BFMTV

Retour en Iran du scientifique Majid Tahéri libéré par Washington

Le scientifique iranien Majid Tahéri (G), libéré après 16 mois de détention aux Etats-Unis, est accueilli à son arrivée le 8 juin 2020 à l'aéroport de Téhéran par son épouse et un responsable du ministère des Affaires étrangères

Le scientifique iranien Majid Tahéri (G), libéré après 16 mois de détention aux Etats-Unis, est accueilli à son arrivée le 8 juin 2020 à l'aéroport de Téhéran par son épouse et un responsable du ministère des Affaires étrangères - MAJID ASGARIPOUR, MEHR NEWS/AFP

Le scientifique iranien Majid Tahéri est retourné lundi à Téhéran après sa libération d'une prison aux Etats-Unis dans le cadre d'un échange de détenus avec la République islamique qui espère voir cette opération se reproduire entre les deux pays ennemis.

Majid Tahéri - un Irano-Américain qui travaillait à la clinique de Tampa, en Floride - était détenu aux États-Unis depuis 16 mois.

Le scientifique a été libéré jeudi, alors que Téhéran a relâché de son côté Michael White, un ex-militaire de la marine américaine détenu en République islamique depuis son arrestation en juillet 2018.

À son arrivée à l'aéroport international Imam Khomeini de Téhéran, M. Tahéri a été accueilli par Hossein Jabéri Ansari, le vice-ministre des Affaires étrangères.

Les médias iraniens ont publié des photos des deux hommes s'adressant aux journalistes.

"J'espère voir la libération (d'autres Iraniens emprisonnés à l'étranger) dans un proche avenir", a déclaré M. Ansari, cité par l'agence semi-officielle Isna, ajoutant que son ministère ferait de son mieux pour y parvenir.

Il a déclaré que le scientifique avait été libéré après des mois d'efforts du ministère en coordination avec la Suisse, qui représente les intérêts des Etats-Unis en Iran en l'absence de relations diplomatiques entre les Washington et Téhéran depuis 1980.

M. Tahéri, qui s'est présenté comme "médecin iranien accusé d'avoir contourné les sanctions américaines", a pour sa part remercié le ministre iranien des Affaires étrangères, Mohammad Javad Zarif.

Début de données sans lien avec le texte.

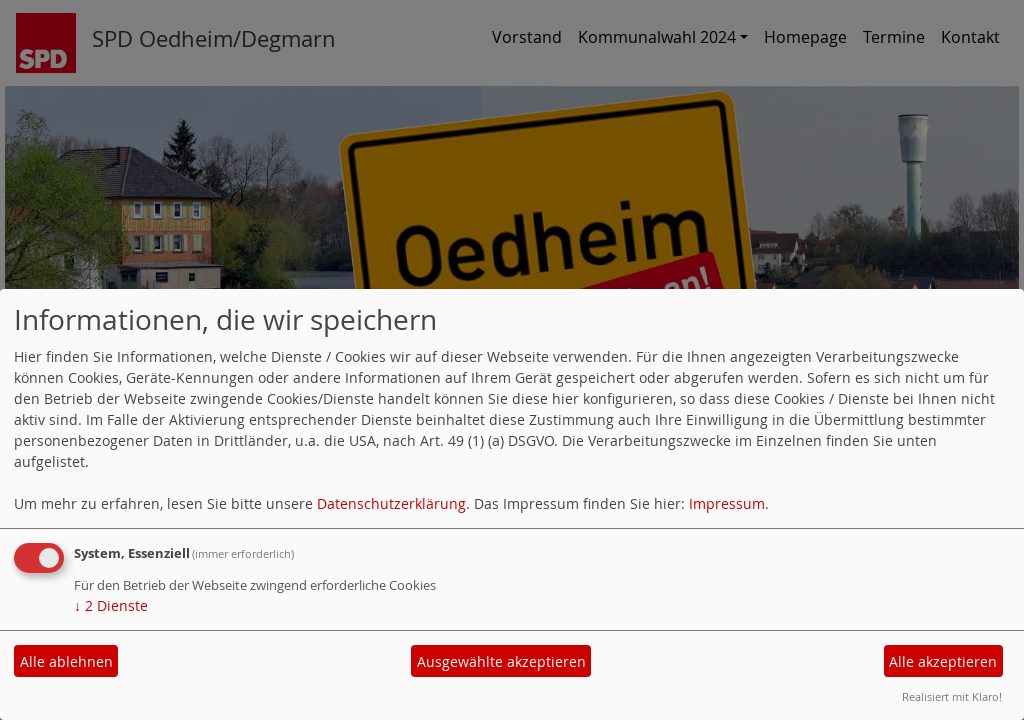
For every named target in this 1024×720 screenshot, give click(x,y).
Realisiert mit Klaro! (952, 696)
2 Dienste (111, 605)
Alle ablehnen (66, 661)
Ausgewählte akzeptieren (501, 661)
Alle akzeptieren (943, 661)
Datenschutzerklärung (391, 503)
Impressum (727, 503)
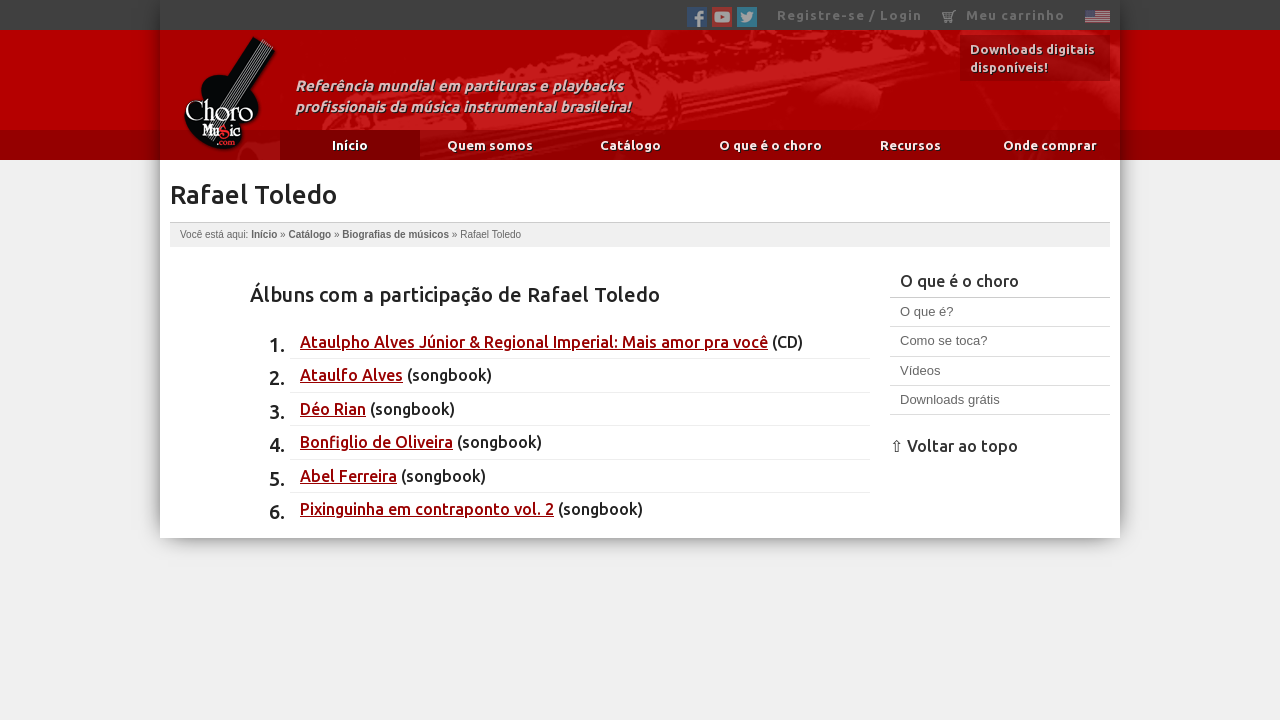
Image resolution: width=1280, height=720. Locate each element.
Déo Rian (333, 409)
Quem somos (490, 145)
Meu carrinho (1003, 15)
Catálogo (630, 145)
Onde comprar (1050, 145)
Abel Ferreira (348, 476)
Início (350, 145)
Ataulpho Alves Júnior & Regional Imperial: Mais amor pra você (534, 342)
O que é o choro (770, 145)
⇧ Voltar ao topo (954, 446)
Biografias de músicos (395, 234)
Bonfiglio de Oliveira (376, 442)
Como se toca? (943, 340)
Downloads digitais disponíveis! (1032, 58)
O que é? (927, 311)
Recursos (910, 145)
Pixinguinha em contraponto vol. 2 (427, 509)
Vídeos (920, 370)
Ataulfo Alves (351, 375)
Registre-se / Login (849, 15)
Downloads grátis (950, 399)
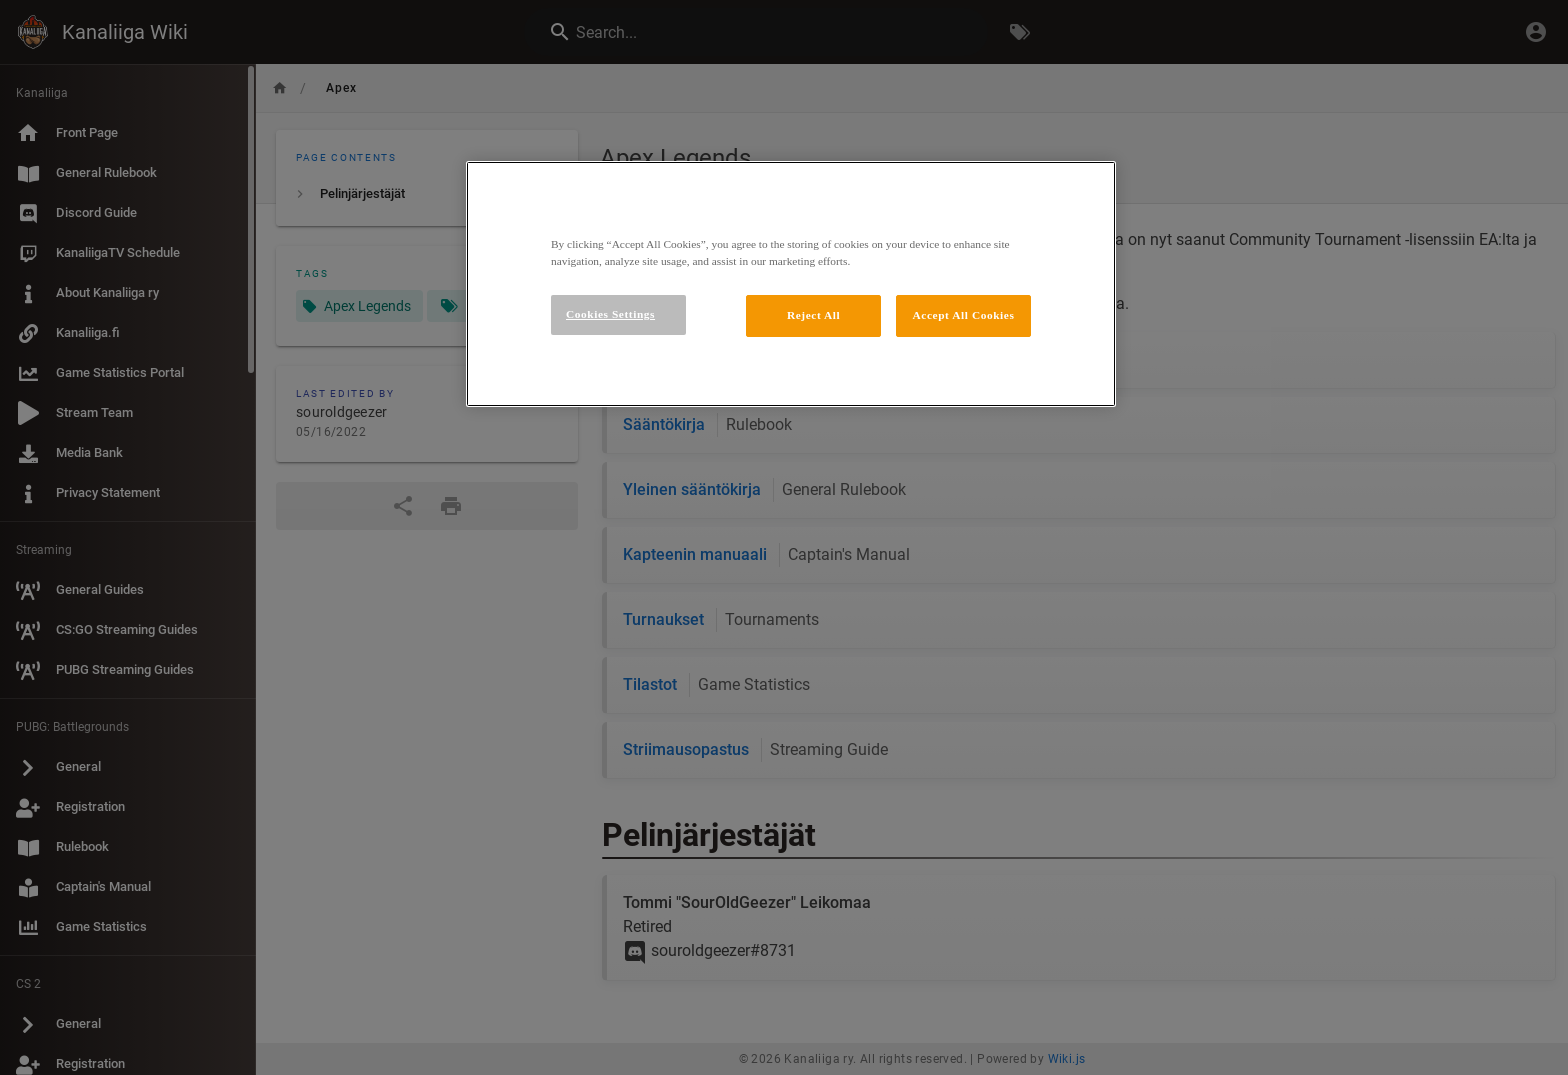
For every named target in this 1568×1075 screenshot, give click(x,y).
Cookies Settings (610, 314)
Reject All (813, 315)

"Je remercie le gouvernement de la République islamique d'Iran, de chers responsables dont M. Zarif qui a travaillé dur, et d'autres responsables qui ont mis des mois pour assurer ma libération", a-t-il déclaré aux journalistes iraniens.

M. Tahéri a été le deuxième scientifique à être rentré des Etats-Unis en Iran au cours de la semaine écoulée, après le retour de Cyrous Asgari mercredi.

Il avait été accusé d'avoir violé les sanctions américaines en envoyant un article technique en Iran et, en décembre il a plaidé coupable d'avoir enfreint les obligations de déclaration financière en déposant 277.344 dollars dans une banque, se présentant à plusieurs reprises avec de l'argent liquide, selon des documents judiciaires.

-"Injustes et fausses"-

Lundi, le scientifique a rejeté les accusations contre lui les qualifiant d'"injustes et fausses", selon l'agence Fars.

"J'aidais l'Université de Téhéran à développer un vaccin contre le cancer, en particulier pour les femmes", a-t-il assuré.

L’Iran a offert à plusieurs reprises un échange global croisé de prisonniers avec les Etats-Unis.

Les relations déjà très tendues entre les deux pays traversent une phase glaciale depuis le retrait unilatéral en 2018 des Etats-Unis de l'accord international sur le nucléaire iranien, conclu trois ans plus tôt, et la réimposition de sanctions punitives contre Téhéran.

Le président américain, Donald Trump, juge insuffisantes les garanties négociées en 2015 sur le programme nucléaire iranien et mène une campagne de "pression maximale" contre la République islamique.

Après la libération de Michael White, M. Trump a néanmoins exprimé son espoir de progrès avec l'Iran.

"Merci à l'Iran, cela montre qu'un accord est possible !", avait écrit jeudi le président américain sur son compte Twitter.

Trois autres citoyens américains sont emprisonnés en Iran, tous d'origine iranienne. Téhéran ne reconnait pas la double nationalité et les considère comme ses propres citoyens.